Salmonella cases from chia powder mount in US and Canada
Four more cases of Salmonella linked to sprouted chia powder have been added to the US count and five to Canada's, and a third strain of the organism has been implicated in the outbreak, according to updates from the Centers for Disease Control and Prevention (CDC) and the Public Health Agency of Canada (PHAC).
The US count stands at 21 in 12 states as of Jun 9, the CDC said in an update yesterday. The newly implicated strain, Salmonella Oranienburg, is the cause of 2 US cases. The two previously implicated strains are Salmonella Newport (13 cases) and Salmonella Hartford (6 cases).
A Jun 10 update from PHAC says that country's total is 34 cases in four provinces, 22 of which are in Ontario. The Canadian cases so far have all been linked to the Newport and Hartford strains.
The number of US hospitalizations in the outbreak remains at two, and Canada has had one. There have been no deaths.
US companies that have recalled products containing sprouted chia seed powder, which is made from ground dried chia seeds, include Navitas Naturals and Health Matters America.
The Canadian Food Inspection Agency (CFIA) has issued food recall warnings on products from Organic Traditions, Back 2 the Garden, Intuitive Path SuperFoods, Harmonic Arts Botanical Dispensary, Naturallyorganic, Pete's Gluten Free, and Nourish Superfoods. The products are sold in numerous retail stores and online.
CDC and PHAC are working together on the outbreak investigation. Consumers are urged to not eat the recalled products, which can have a long shelf life.
Jun 11 CDC update
Jun 10 PHAC update
CFIA recall warnings
Report: Food trucks, carts score better than restaurants on sanitation
Mobile food vendors like food trucks and food carts in seven US cities averaged fewer sanitation violations than restaurants over the past several years, according to a study published yesterday by the Institute for Justice.

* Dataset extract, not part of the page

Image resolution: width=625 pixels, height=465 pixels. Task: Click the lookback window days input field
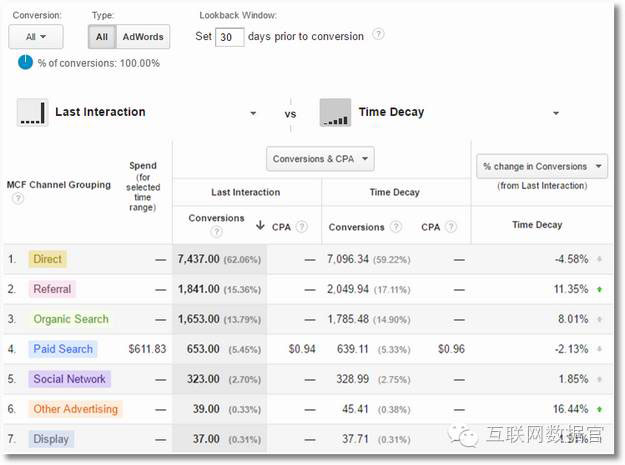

For its "Street eats, safe eats" report, researchers from the institute analyzed more than 260,000 inspection reports from government agencies involving food trucks, food carts, and restaurants in Boston, Las Vegas, Los Angeles, Louisville, Miami, Seattle, and Washington, D.C.

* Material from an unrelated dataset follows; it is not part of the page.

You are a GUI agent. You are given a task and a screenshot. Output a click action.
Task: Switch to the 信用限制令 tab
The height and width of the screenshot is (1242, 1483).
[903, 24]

The institute requested data going back to 2008 or the first year that data included mobile vendors. Data were collected through part or all of 2012 or, for Boston and Louisville, through July 2013.

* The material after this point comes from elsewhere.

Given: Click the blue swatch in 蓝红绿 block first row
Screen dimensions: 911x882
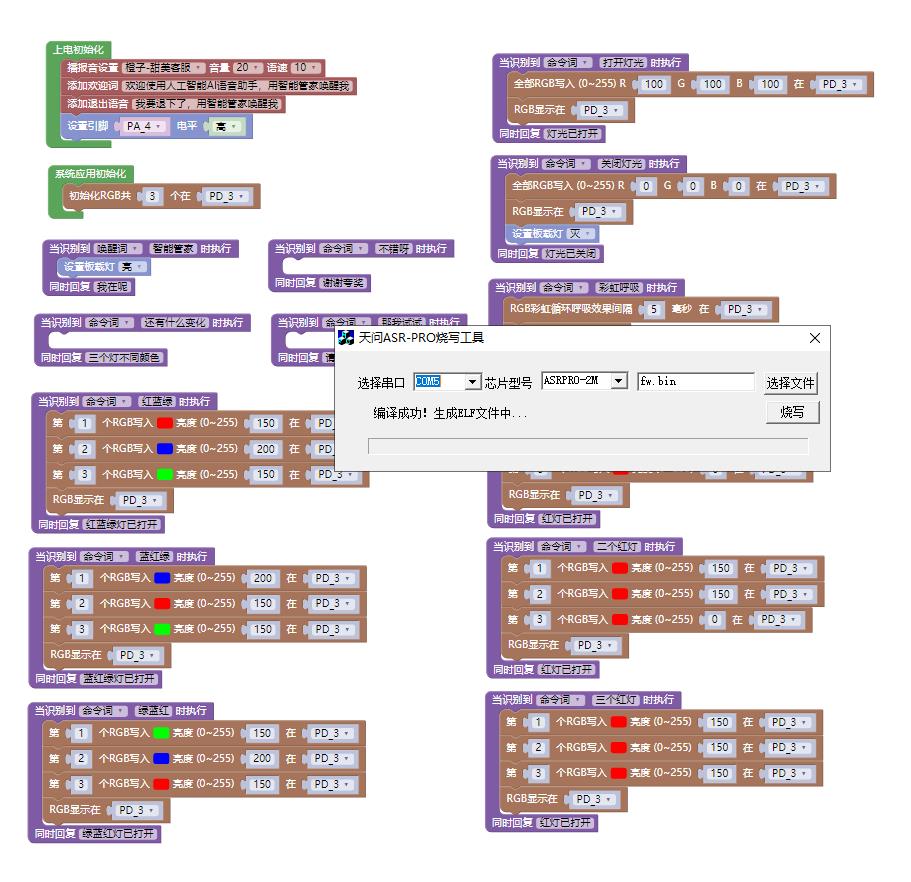Looking at the screenshot, I should pyautogui.click(x=162, y=578).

Researchers found that in every city, mobile vendors did as well as or better than restaurants and that in six cities they averaged 1 to 4 violations compared with 4 to 8 for restaurants. Seattle averaged almost 14 violations per mobile unit versus almost 17 per restaurant, because the city "weights" each violation more than the other cities do, the report said.
The difference was statistically significant in all cities but Seattle.
The report concludes, "The results suggest that the notion that street food is unsafe is a myth. They also suggest that the recipe for clean and safe food trucks is simple—inspections."
Jun 11 Institute for Justice executive summary
Report home page
Study shows more campylobacteriosis in wealthier neighborhoods
People of higher socioeconomic status (SES) in Connecticut are more likely to contract a Campylobacter infection than those of lower SES, according to a report today in Emerging Infectious Diseases.
Yale researchers geocoded 5,708 (96%) of the 5,950 campylobacteriosis cases reported in the state from 1999 through 2009 to census data. They found an average annual incidence of 15.9 cases per 100,000 population.
The investigators also found a strong correlation between higher campylobacteriosis incidence and higher neighborhood SES. The average annual age-adjusted incidence was 10.1 for the lowest SES group (20% or more below poverty), 11.9 for the 10%–<20% group, 14.8 for the 5%–<10% group, and 16.9 for the highest SES group (0–<5% below poverty).
The trend, which was statistically significant, followed in all age-groups except those younger than 10 years, a group that showed the opposite correlation.
The authors said the difference in higher-SES neighborhoods might be explained by surveillance artifacts but is more likely tied to risk factors such as dining out more and international travel. They confirmed that such factors were associated with higher SES in Connecticut by using FoodNet population surveys.